DATA SHOWN
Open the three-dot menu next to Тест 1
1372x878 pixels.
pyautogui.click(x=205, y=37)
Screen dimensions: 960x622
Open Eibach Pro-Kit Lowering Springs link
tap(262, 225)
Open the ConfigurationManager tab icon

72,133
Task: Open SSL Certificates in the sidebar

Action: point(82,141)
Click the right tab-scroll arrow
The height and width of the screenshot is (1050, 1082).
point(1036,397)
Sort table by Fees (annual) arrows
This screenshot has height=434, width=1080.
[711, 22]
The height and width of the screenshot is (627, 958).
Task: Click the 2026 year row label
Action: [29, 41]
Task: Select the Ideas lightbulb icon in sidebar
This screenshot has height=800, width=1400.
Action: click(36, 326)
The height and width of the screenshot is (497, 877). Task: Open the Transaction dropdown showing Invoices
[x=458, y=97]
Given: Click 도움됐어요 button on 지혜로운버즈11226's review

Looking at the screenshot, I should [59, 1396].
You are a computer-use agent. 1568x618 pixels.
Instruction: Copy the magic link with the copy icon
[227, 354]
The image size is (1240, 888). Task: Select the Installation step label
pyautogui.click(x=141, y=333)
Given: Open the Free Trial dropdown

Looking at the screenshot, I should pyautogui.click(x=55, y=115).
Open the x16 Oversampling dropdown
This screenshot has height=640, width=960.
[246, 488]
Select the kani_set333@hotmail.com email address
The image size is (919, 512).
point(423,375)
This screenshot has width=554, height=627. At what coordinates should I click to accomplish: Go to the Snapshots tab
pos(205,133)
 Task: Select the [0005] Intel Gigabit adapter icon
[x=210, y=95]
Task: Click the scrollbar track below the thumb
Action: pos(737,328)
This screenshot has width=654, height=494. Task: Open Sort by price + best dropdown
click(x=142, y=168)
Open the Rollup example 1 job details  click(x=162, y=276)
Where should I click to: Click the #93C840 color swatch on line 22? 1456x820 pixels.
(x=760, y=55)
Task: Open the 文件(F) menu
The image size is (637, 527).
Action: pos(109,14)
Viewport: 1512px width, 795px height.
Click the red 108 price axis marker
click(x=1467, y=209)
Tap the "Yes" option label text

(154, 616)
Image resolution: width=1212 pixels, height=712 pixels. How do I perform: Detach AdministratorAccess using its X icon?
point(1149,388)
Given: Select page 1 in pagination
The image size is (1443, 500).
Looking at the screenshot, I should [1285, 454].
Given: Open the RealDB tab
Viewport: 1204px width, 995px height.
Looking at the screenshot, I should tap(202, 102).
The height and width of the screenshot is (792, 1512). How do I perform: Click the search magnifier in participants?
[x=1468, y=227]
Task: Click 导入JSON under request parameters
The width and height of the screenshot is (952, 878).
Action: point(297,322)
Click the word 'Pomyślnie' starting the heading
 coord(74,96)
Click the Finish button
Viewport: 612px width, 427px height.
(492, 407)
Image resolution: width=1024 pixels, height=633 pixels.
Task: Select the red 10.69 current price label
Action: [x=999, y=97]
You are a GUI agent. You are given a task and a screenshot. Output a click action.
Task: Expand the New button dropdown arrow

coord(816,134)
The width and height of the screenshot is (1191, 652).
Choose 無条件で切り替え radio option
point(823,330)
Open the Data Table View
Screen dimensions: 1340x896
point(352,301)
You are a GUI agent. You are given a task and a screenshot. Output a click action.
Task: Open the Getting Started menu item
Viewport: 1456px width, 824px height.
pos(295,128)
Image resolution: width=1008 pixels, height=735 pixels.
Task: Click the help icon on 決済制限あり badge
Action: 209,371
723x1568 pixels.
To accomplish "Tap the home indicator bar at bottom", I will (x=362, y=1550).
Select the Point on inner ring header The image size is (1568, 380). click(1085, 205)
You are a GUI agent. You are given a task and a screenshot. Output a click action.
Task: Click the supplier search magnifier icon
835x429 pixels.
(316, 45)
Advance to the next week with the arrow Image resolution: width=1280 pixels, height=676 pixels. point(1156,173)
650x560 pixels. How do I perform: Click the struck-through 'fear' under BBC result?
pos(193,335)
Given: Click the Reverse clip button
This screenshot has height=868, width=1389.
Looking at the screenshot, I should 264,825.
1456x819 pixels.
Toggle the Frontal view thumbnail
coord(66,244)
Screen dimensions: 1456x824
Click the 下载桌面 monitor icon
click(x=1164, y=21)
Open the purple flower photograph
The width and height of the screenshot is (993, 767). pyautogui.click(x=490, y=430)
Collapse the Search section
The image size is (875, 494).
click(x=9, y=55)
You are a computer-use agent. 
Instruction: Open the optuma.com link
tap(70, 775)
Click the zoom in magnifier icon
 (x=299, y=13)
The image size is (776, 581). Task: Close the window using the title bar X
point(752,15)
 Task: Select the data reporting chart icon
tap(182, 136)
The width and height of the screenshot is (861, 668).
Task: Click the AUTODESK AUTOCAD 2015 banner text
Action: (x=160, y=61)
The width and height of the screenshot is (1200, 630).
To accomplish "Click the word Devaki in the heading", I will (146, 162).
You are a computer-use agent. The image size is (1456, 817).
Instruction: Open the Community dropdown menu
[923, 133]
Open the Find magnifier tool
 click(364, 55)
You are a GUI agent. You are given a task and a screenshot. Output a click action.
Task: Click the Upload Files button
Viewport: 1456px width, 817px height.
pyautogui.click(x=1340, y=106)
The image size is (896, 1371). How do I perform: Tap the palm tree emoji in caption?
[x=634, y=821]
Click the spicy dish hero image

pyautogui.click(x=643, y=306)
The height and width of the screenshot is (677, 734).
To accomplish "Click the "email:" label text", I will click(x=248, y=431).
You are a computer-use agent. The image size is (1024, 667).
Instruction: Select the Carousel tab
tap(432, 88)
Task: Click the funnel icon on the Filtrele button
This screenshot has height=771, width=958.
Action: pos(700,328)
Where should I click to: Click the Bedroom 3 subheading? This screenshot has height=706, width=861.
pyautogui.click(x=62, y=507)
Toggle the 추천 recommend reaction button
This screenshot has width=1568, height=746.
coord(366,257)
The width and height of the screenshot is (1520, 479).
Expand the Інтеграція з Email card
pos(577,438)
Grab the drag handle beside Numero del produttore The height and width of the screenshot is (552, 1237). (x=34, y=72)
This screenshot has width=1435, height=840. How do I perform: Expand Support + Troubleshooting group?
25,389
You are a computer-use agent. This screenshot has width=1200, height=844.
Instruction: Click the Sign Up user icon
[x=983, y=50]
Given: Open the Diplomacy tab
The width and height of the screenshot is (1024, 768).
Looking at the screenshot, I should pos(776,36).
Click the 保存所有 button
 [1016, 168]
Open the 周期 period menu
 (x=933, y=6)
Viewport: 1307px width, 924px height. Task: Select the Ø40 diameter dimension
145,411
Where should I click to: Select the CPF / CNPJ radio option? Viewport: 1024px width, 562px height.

DIRECTIVE
Convert the rows from the first line through the line containing "Action: point(82,141)", inclusive, into a JSON list of strings with one string per line, leaving out blank lines.

FINISHED EXERCISE
[
  "Open the three-dot menu next to Тест 1",
  "1372x878 pixels.",
  "pyautogui.click(x=205, y=37)",
  "Screen dimensions: 960x622",
  "Open Eibach Pro-Kit Lowering Springs link",
  "tap(262, 225)",
  "Open the ConfigurationManager tab icon",
  "72,133",
  "Task: Open SSL Certificates in the sidebar",
  "Action: point(82,141)"
]